Listener Plugin of Airflow¶
Airflow has feature that allows to add listener for monitoring and tracking the task state using Plugins.
This is a simple example listener plugin of Airflow that helps to track the task state and collect useful metadata information about the task, dag run and dag.
This is an example plugin for Airflow that allows to create listener plugin of Airflow. This plugin works by using SQLAlchemy’s event mechanism. It watches the task instance state change in the table level and triggers event. This will be notified for all the tasks across all the DAGs.
In this plugin, an object reference is derived from the base class
airflow.plugins_manager.AirflowPlugin
.
Listener plugin uses pluggy app under the hood. Pluggy is an app built for plugin management and hook calling for Pytest. Pluggy enables function hooking so it allows building “pluggable” systems with your own customization over that hooking.
- Using this plugin, following events can be listened:
task instance is in running state.
task instance is in success state.
task instance is in failure state.
dag run is in running state.
dag run is in success state.
dag run is in failure state.
on start before event like airflow job, scheduler
before stop for event like airflow job, scheduler
Listener Registration¶
A listener plugin with object reference to listener object is registered as part of airflow plugin. The following is a skeleton for us to implement a new listener:
from airflow.plugins_manager import AirflowPlugin
# This is the listener file created where custom code to monitor is added over hookimpl
import listener
class MetadataCollectionPlugin(AirflowPlugin):
name = "MetadataCollectionPlugin"
listeners = [listener]
Next, we can check code added into listener
and see implementation
methods for each of those listeners. After the implementation, the listener part
gets executed during all the task execution across all the DAGs
For reference, here’s the plugin code within listener.py
class that shows list of tables in the database:
This example listens when the task instance is in running state
@hookimpl
def on_task_instance_running(previous_state: TaskInstanceState, task_instance: TaskInstance, session):
"""
This method is called when task state changes to RUNNING.

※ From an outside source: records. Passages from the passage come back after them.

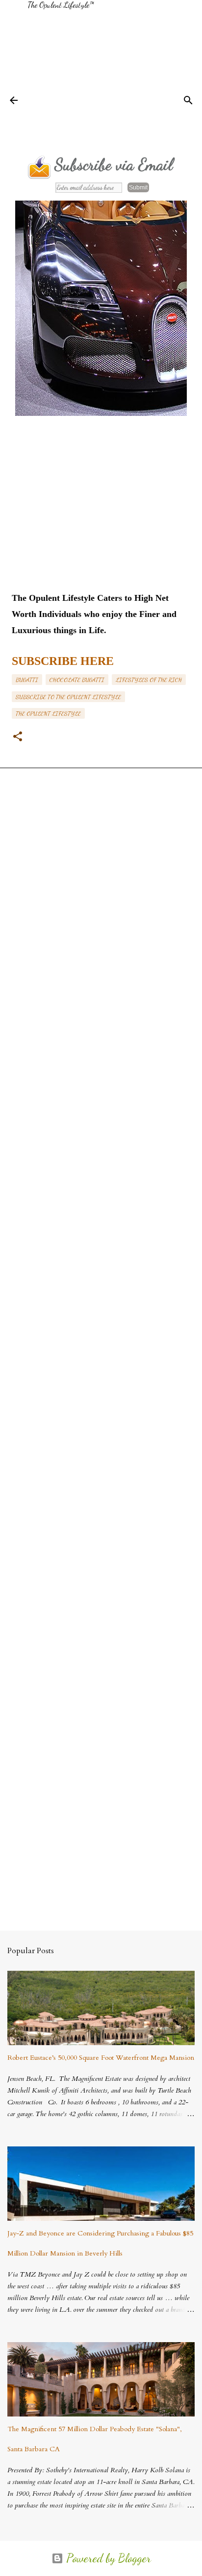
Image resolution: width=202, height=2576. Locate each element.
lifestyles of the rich (149, 679)
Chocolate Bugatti (77, 679)
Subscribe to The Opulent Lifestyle (68, 696)
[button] (18, 737)
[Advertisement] (114, 77)
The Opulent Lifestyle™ (60, 4)
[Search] (188, 100)
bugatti (27, 679)
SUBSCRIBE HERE (63, 661)
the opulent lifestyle (48, 713)
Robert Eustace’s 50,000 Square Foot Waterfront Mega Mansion (100, 2057)
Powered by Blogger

Through callback, parameters like previous_task_state, task_instance object can be accessed.
This will give more information about current task_instance that is running its dag_run,
task and dag information.
"""
print("Task instance is in running state")

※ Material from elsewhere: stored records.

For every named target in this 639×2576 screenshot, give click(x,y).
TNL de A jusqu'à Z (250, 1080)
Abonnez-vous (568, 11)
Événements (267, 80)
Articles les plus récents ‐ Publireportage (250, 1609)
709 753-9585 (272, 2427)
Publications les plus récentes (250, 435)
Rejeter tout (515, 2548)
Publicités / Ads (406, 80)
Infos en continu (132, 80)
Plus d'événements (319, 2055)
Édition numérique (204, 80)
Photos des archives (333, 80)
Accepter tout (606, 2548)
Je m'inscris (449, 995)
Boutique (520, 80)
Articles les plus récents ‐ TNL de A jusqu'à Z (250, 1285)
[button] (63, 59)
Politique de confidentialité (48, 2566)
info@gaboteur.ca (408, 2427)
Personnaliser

print(" Previous state of the Task instance:", previous_state)
state: TaskInstanceState = task_instance.state
name: str = task_instance.task_id
start_date = task_instance.start_date
dagrun = task_instance.dag_run
dagrun_status = dagrun.state
task = task_instance.task
if TYPE_CHECKING:
assert task
dag = task.dag
dag_name = None
if dag:
dag_name = dag.dag_id
print(f"Current task name:{name} state:{state} start_date:{start_date}")

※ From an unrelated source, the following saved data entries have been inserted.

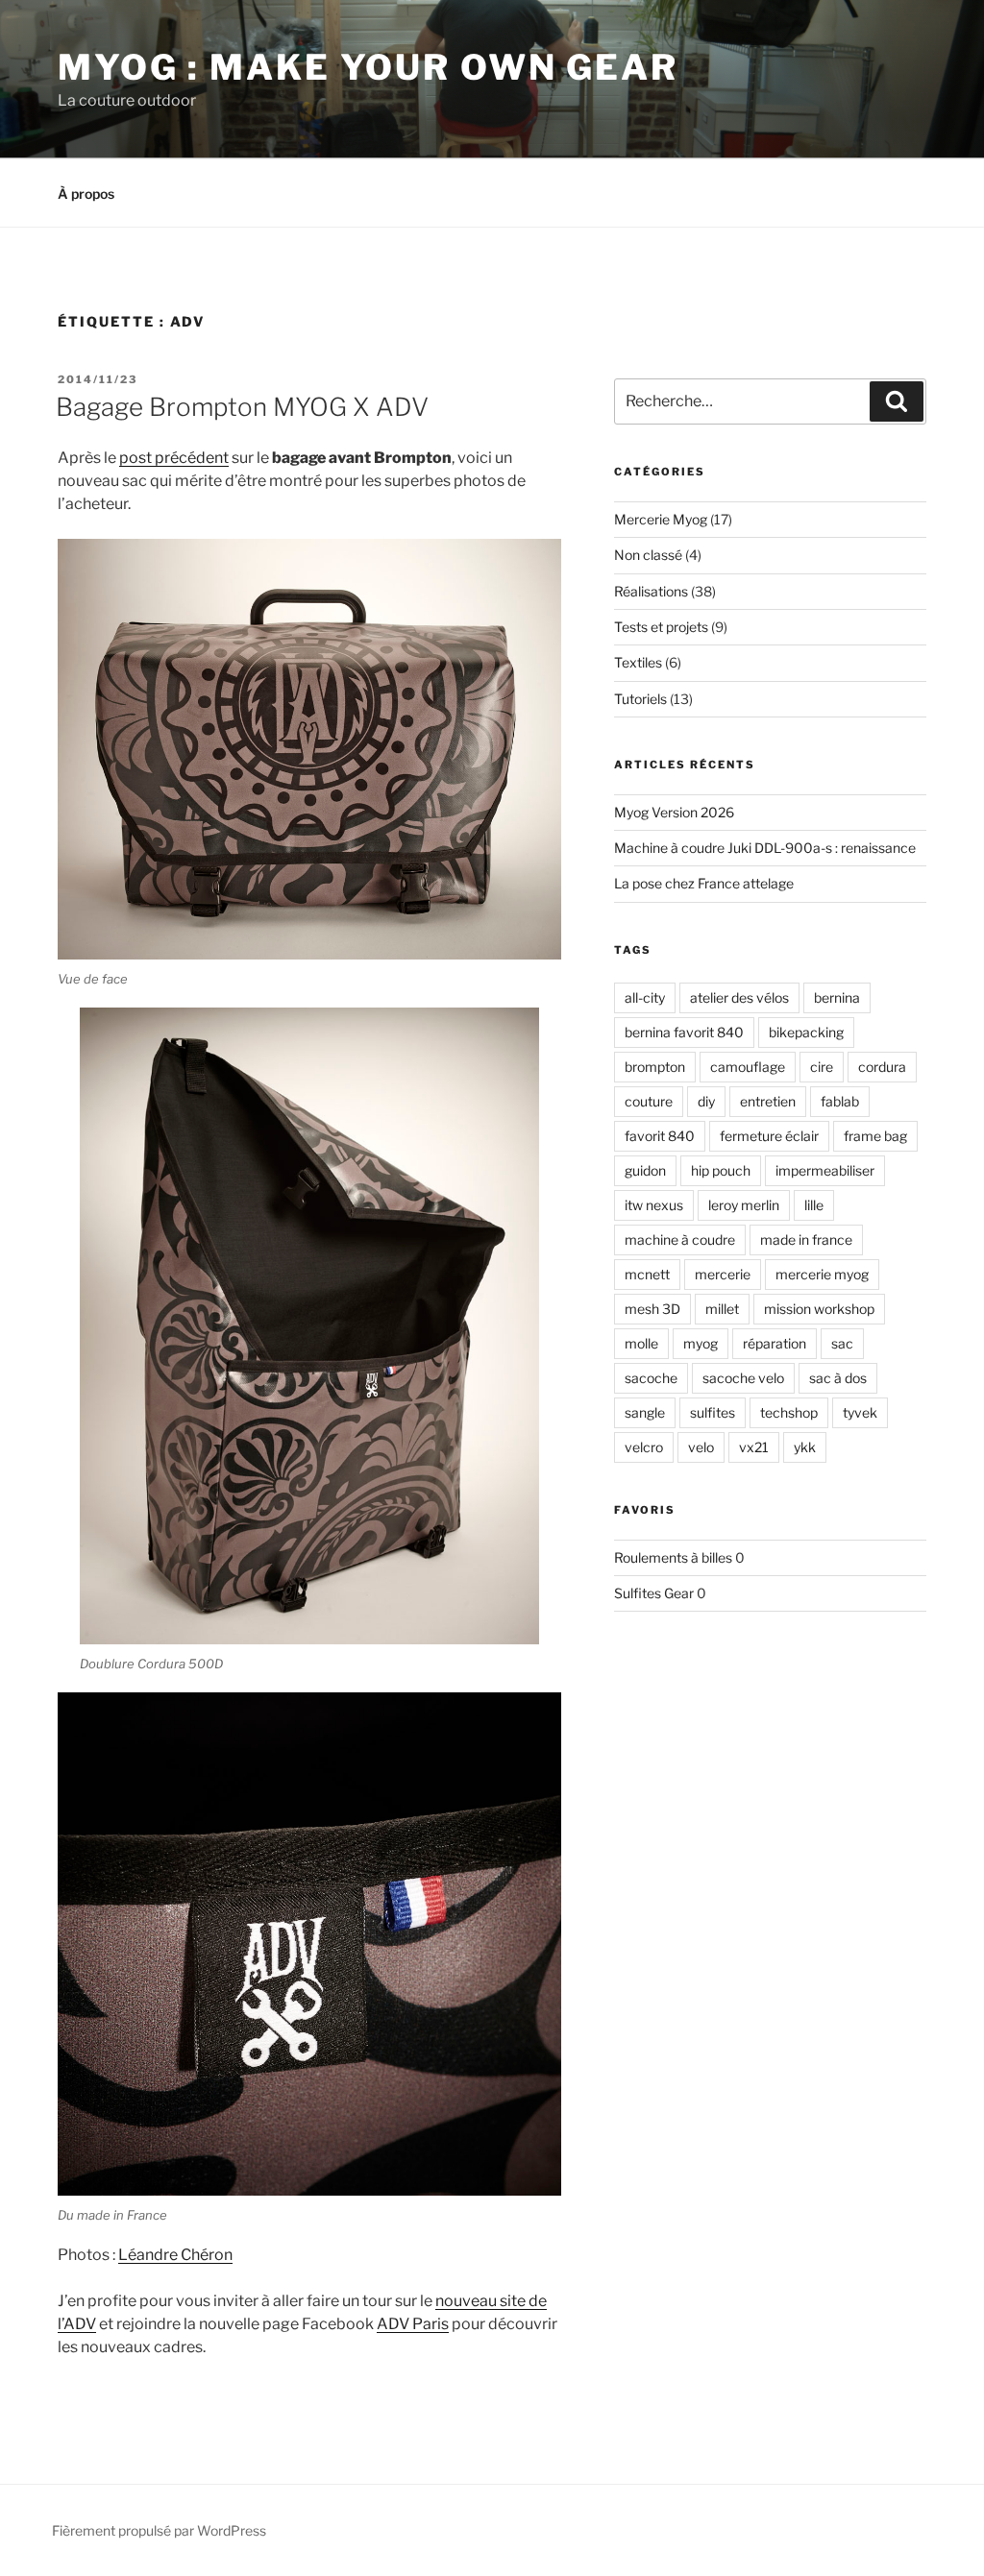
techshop (789, 1412)
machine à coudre (680, 1239)
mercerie (722, 1274)
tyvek (860, 1412)
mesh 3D (652, 1308)
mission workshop (819, 1308)
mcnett (647, 1274)
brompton (655, 1066)
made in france (806, 1239)
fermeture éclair (769, 1136)
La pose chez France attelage (704, 883)
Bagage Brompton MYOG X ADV (242, 407)
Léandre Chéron (175, 2255)
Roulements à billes (673, 1557)
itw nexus (654, 1205)
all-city (645, 997)
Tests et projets (661, 627)
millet (722, 1308)
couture (649, 1101)
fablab (840, 1101)
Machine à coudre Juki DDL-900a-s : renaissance (765, 847)
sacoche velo (743, 1378)
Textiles (638, 662)
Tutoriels (640, 699)
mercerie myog (822, 1274)
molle (641, 1343)
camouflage (747, 1066)
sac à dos (838, 1378)
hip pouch (720, 1170)
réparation (774, 1343)
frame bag (875, 1136)
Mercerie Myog (660, 519)
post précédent (174, 458)
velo (701, 1447)
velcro (644, 1447)
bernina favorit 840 (684, 1032)
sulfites (712, 1412)
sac (842, 1343)
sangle (645, 1412)
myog (700, 1343)
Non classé (648, 555)
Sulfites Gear (654, 1593)
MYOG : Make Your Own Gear (368, 67)
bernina (837, 997)
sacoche (651, 1378)
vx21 (754, 1447)
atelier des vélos (739, 997)
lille (814, 1205)
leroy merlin (743, 1205)
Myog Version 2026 (674, 812)
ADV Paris (413, 2324)
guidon (645, 1170)
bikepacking (806, 1032)
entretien (768, 1101)
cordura (882, 1066)
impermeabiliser (824, 1170)
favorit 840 (660, 1136)
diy (706, 1101)
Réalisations (651, 591)
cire (821, 1066)
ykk (805, 1447)
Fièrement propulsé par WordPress (159, 2530)
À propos (86, 193)
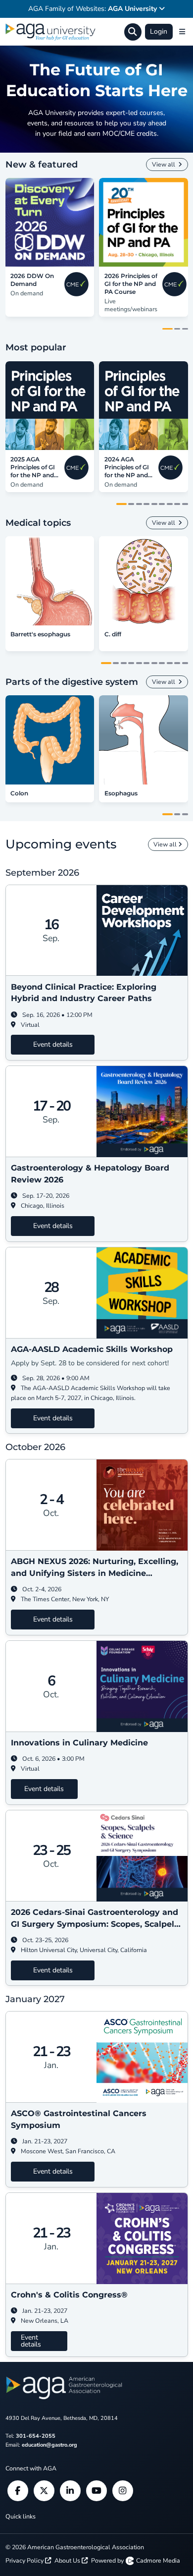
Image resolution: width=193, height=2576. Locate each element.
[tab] (167, 329)
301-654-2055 (35, 2436)
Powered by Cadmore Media (135, 2560)
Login (158, 31)
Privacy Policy (25, 2560)
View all (164, 164)
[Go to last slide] (10, 222)
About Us (68, 2560)
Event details (53, 1044)
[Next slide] (183, 222)
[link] (49, 222)
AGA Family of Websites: (92, 8)
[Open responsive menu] (182, 32)
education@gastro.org (49, 2445)
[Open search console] (133, 32)
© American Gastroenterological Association (74, 2547)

print(f"Dag name:{dag_name} and current dag run status:{dagrun_status}")
Similarly, code to listen after task_instance success and failure can be implemented.
This example listens when the dag run is change to failed state
@hookimpl
def on_dag_run_failed(dag_run: DagRun, msg: str):
"""
This method is called when dag run state changes to FAILED.
"""
print("Dag run in failure state")
dag_id = dag_run.dag_id
run_id = dag_run.run_id
external_trigger = dag_run.external_trigger
print(f"Dag information:{dag_id} Run id: {run_id} external trigger: {external_trigger}")
print(f"Failed with message: {msg}")
Similarly, code to listen after dag_run success and during running state can be implemented.
The listener plugin files required to add the listener implementation is added as part of the
Airflow plugin into $AIRFLOW_HOME/plugins/
folder and loaded during Airflow startup.